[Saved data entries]
·····

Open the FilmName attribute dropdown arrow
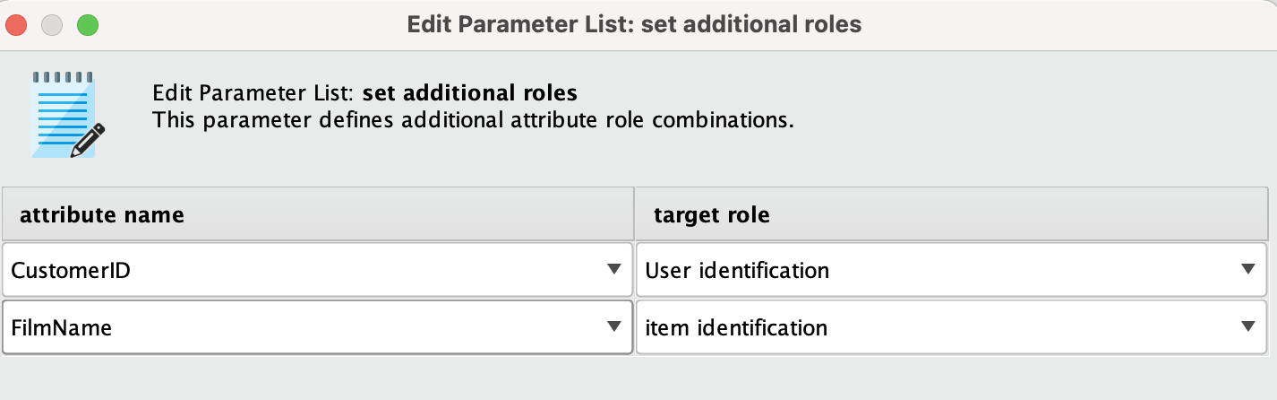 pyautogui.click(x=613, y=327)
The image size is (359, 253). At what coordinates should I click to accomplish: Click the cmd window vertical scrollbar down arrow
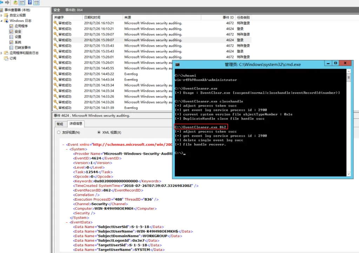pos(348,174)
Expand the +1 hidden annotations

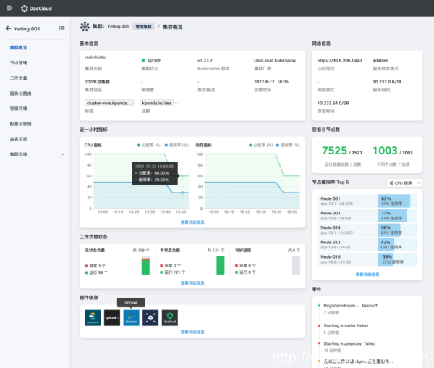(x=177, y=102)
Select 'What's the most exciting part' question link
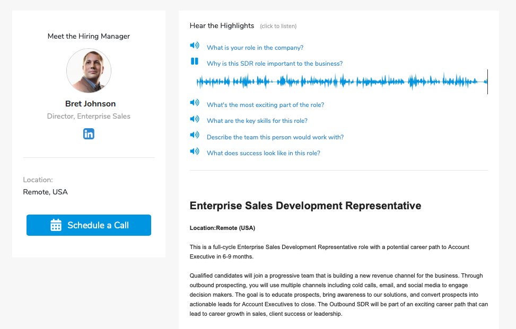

·····

If a record holds a picture, leave the picture out, but repeat every line exactly.

Open the FilmName attribute dropdown arrow
 pyautogui.click(x=613, y=327)
The image size is (359, 253). At what coordinates should I click to accomplish: Click the cmd window vertical scrollbar down arrow
pos(348,174)
Expand the +1 hidden annotations

(x=177, y=102)
Select 'What's the most exciting part' question link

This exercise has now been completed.